» MATERIAL FOR THIS EXERCISE:

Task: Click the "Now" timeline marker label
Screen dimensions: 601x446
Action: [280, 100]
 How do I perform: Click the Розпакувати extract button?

...

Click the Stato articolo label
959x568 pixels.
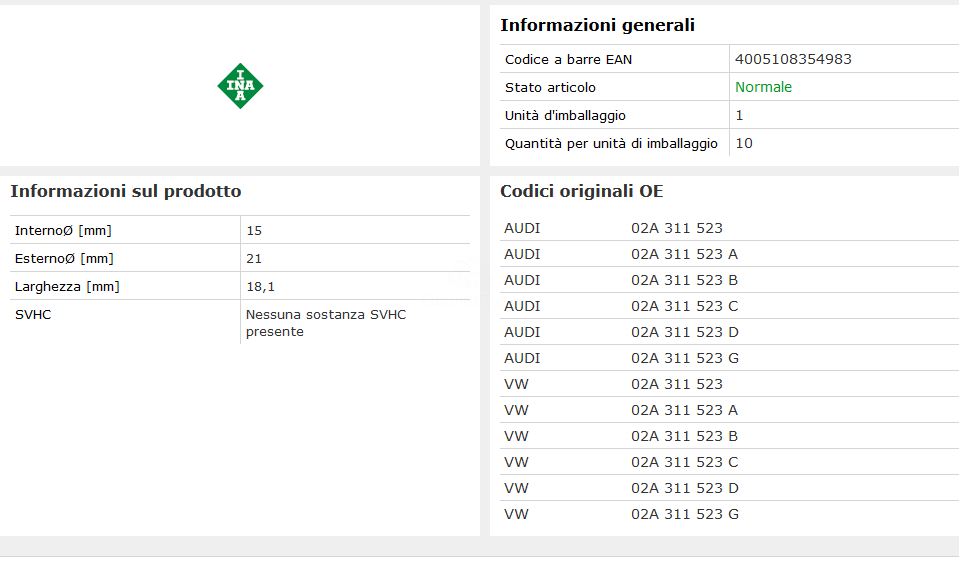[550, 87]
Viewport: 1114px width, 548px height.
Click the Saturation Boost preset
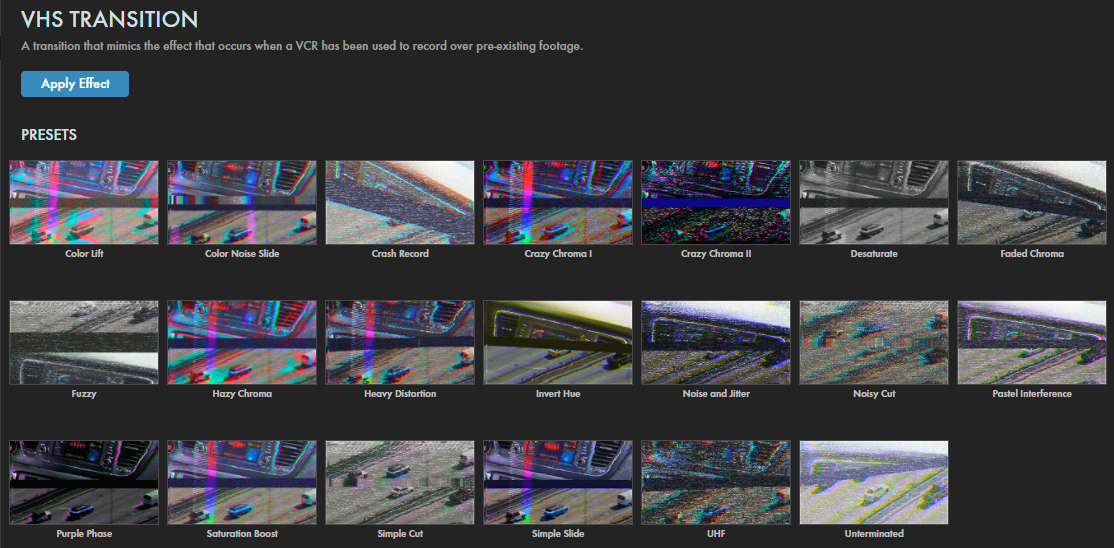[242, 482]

...

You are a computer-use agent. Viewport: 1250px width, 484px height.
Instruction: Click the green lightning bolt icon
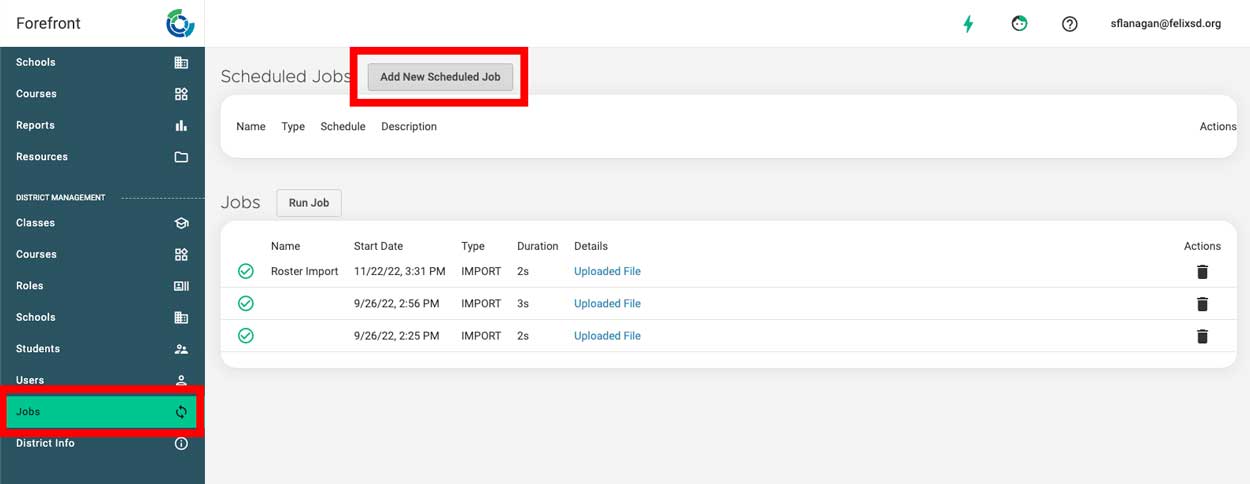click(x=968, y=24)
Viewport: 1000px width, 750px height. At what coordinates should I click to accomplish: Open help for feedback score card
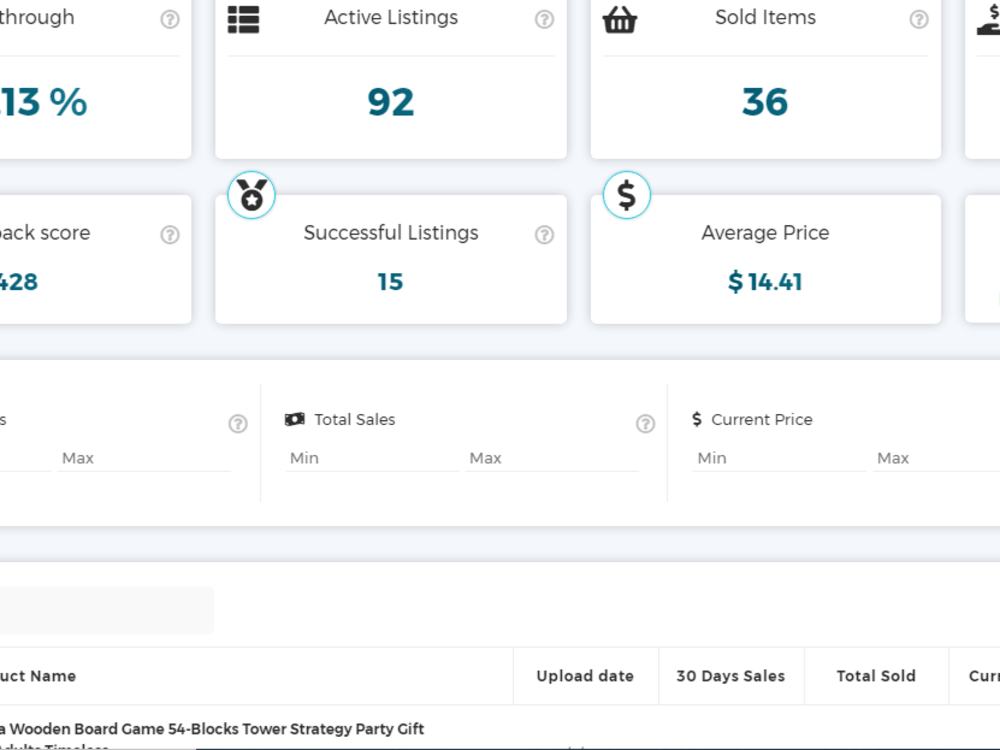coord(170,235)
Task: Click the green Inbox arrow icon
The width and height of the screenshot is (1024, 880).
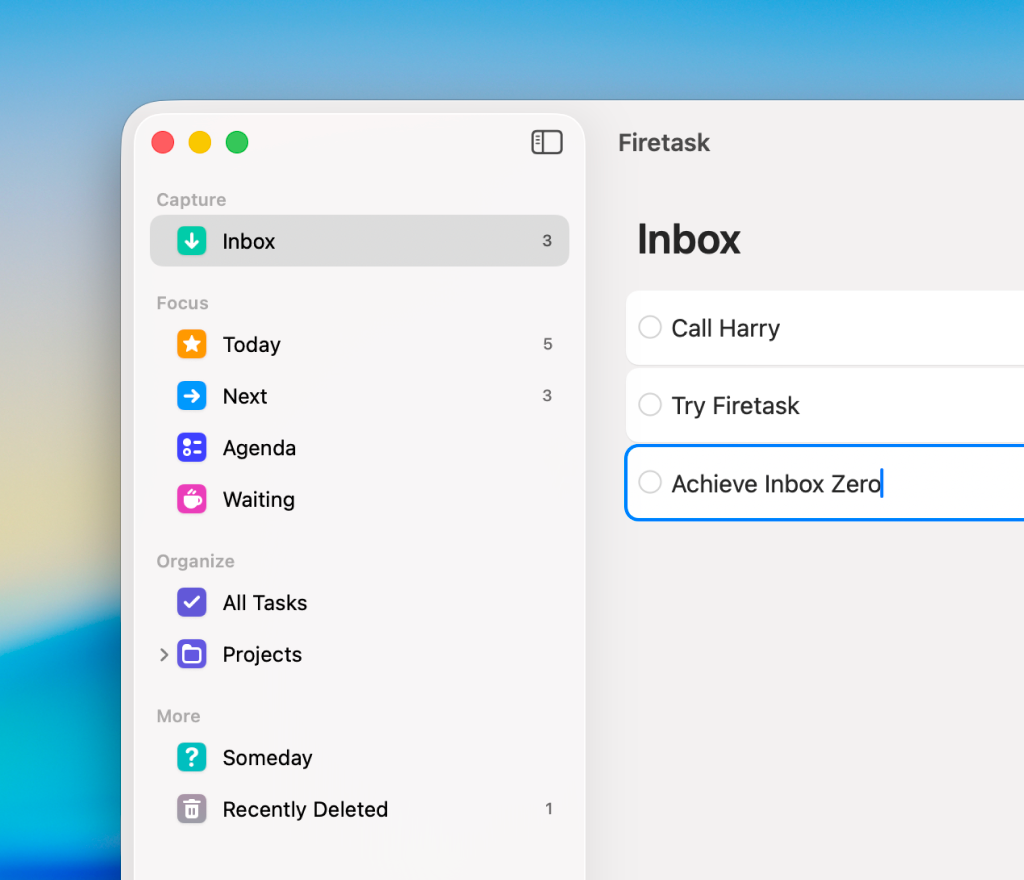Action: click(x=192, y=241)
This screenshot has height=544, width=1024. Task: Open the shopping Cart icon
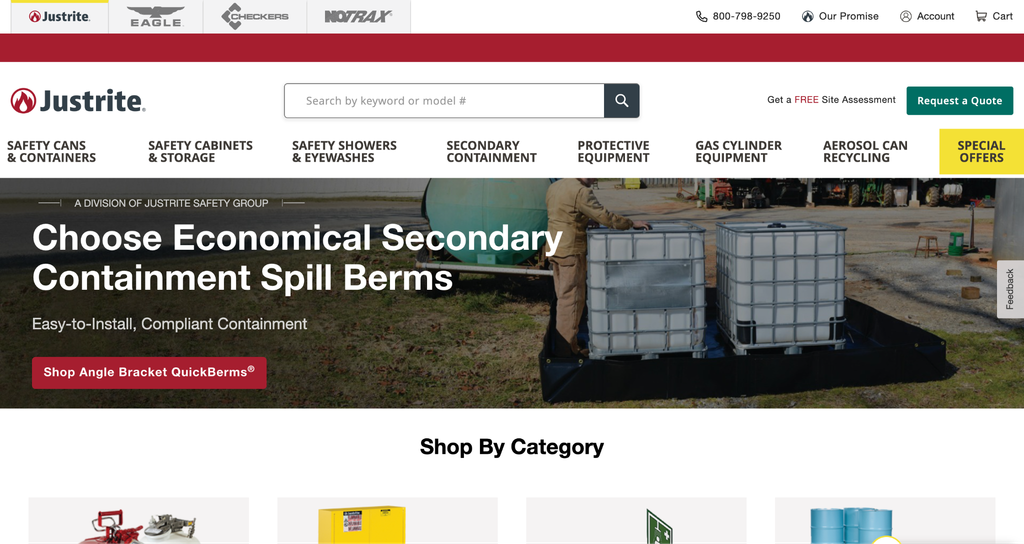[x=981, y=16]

» ABOUT THIS TASK:
The exact lines of the material above starting at the one that contains "timeline marker label" and ending at the one that contains "How do I perform: Click" are what to retype; leave out everything else.

» TASK OUTPUT:
Task: Click the "Now" timeline marker label
Screen dimensions: 601x446
Action: [280, 100]
 How do I perform: Click the Розпакувати extract button?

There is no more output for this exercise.